Um salve à hipocrisia – Tudo na vida é uma questão de proporção
Tudo na vida é uma questão de proporção. Algo pode ser grande para você e pequeno para alguém. Ruim para você e bom para alguém. No Brasil, porém, a proporção embasa a hipocrisia. No Brasil, o cara que usa carteira de estudante falsa critica o político ladrão. A mulher que sai com dois homens no mesmo dia critica a que sai com três. O sujeito que sonega um carro no Imposto de Renda critica o milionário que sonega uma Ilha em Angra. E assim vai. O mais recente episódio que corrobora essa teoria foi um vídeo postado pela Veja, intitulado “Os dez mandamentos do Rei do camarote”, que é basicamente um sujeito falando que se você quer se dar bem na balada, você deve ostentar roupas, carros e bebidas caras, em um camarote, logicamente. O vídeo tem cara e jeito de falso, mas vamos trabalhar com a hipótese dele ser real.

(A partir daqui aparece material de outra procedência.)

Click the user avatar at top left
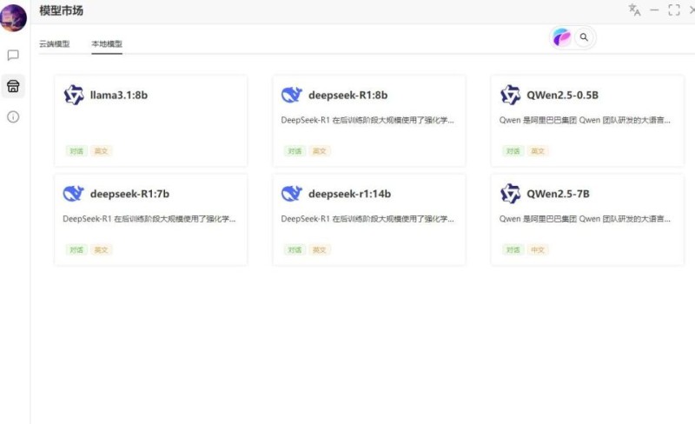Viewport: 695px width, 424px height. tap(13, 18)
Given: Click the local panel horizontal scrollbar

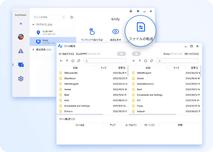Looking at the screenshot, I should [x=80, y=115].
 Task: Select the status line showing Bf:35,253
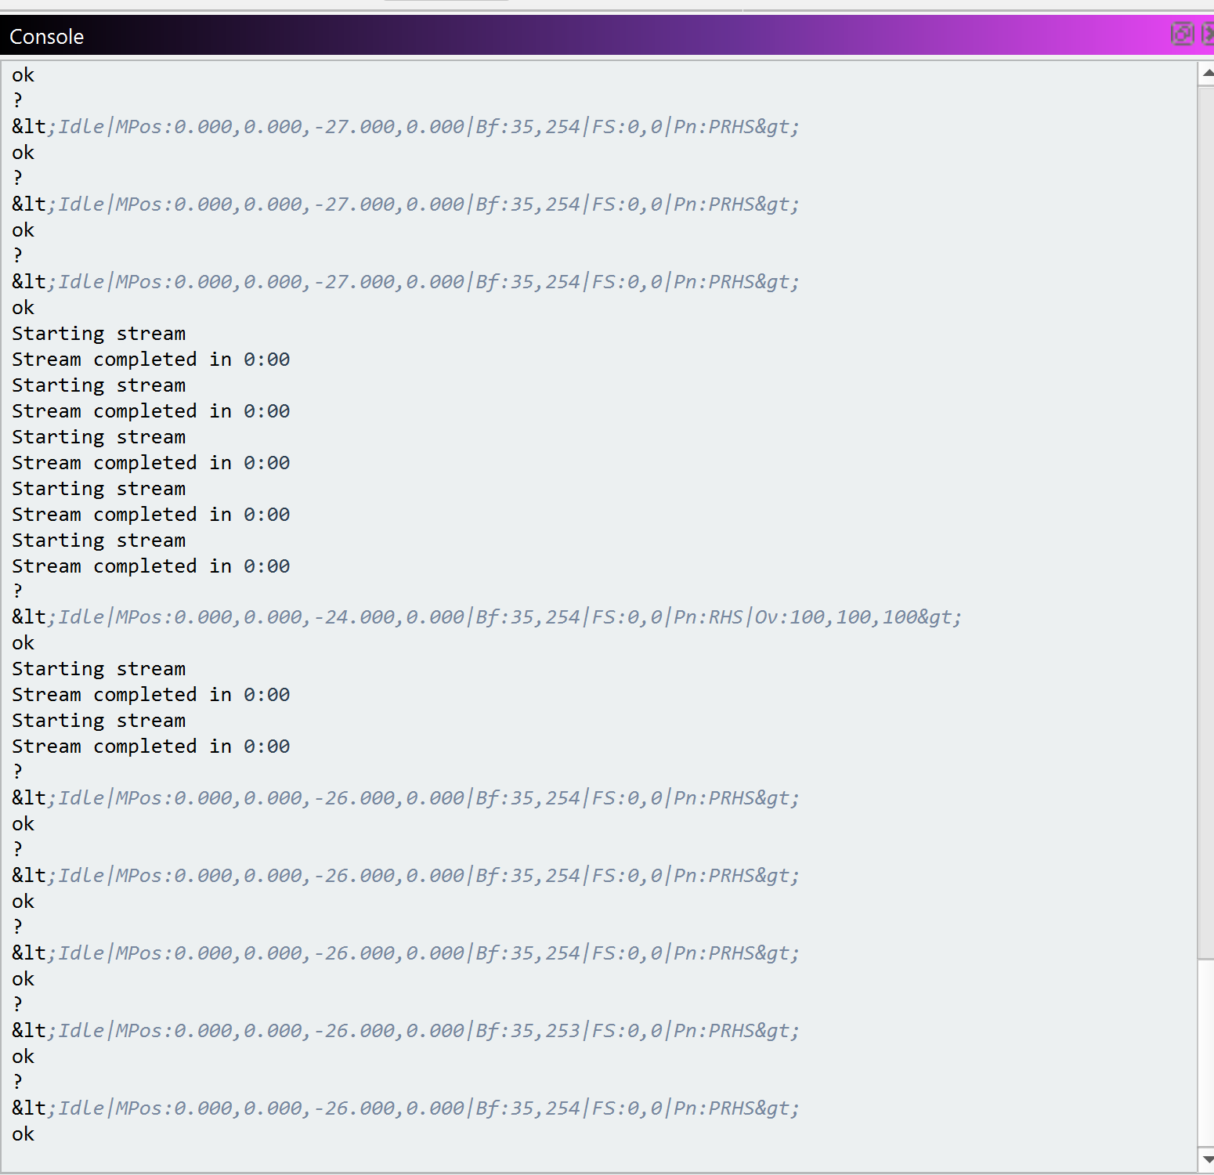tap(405, 1031)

E aí, o nobre povo do Brasil, que não ostenta nem gasta dinheiro com itens supérfluos, caiu matando em cima do sujeito. Aos gritos de “tem tanta gente passando fome por aí”, “deve ser viado” e “o capitalismo cria gente assim enquanto nosso país tem milhões de miseráveis”, o bom e sempre pronto a cuidar da vida alheia povo brasileiro fez o que lhe é esperado: julgou. Assim como se julga nas capas das revistas de fofoca e nas notícias de que tal celebridade é gay, não faltaram textos e mais textos criticando o sujeito. Vi alguns até botando a culpa nele pela violência urbana. Se a minha mulher engravidar é bom que eu já tenho alguém pra culpar.

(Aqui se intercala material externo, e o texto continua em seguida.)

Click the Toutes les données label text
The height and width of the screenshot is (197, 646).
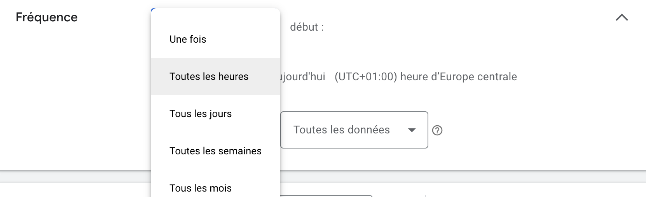coord(341,130)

Mas voltemos à proporção e à hipocrisia. Qual a diferença entre ostentar uma garrafa de champanhe de mil reais e ostentar um café da Starbucks de quinze reais? Qual a diferença entre ostentar um camarote cuja conta permeia entre os vinte mil reais e ostentar uma viagem para Buenos Aires com fotos de comida, bebida e compras? A diferença é só a quantidade de dinheiro envolvida. É o grande exemplo do sujeito que pede um lugar VIP na balada ou um convite para pré-estreia, mas critica o Rei do Camarote. Qual a diferença? Nenhuma, na minha opinião.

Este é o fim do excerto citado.